▸ Work to complete: Find the word "Viewport" in the data. Return every line where it appears.

Collected data:
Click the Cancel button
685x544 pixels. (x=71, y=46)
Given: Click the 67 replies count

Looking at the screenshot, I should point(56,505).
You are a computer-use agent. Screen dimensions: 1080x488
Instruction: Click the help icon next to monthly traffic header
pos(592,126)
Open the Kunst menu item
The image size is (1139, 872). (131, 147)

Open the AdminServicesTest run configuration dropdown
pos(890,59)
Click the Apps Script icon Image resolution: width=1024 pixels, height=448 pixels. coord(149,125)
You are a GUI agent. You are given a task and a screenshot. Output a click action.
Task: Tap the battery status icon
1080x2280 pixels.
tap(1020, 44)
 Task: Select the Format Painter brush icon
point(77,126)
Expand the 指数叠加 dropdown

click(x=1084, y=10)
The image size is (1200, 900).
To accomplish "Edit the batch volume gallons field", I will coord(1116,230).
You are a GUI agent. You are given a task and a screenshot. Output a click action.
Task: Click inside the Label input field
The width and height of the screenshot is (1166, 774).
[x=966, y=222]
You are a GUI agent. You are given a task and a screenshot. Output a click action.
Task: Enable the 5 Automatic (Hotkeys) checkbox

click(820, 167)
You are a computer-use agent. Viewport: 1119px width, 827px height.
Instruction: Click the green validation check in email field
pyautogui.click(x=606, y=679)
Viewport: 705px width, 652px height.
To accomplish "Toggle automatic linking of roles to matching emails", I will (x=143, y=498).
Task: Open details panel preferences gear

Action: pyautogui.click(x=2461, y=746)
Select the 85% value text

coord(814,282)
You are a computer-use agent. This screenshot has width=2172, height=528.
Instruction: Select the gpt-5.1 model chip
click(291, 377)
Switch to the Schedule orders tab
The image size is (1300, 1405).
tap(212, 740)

▸ Response for this exercise:
You are a computer-use agent. Viewport: 1119px width, 827px height.
Viewport: 705px width, 652px height.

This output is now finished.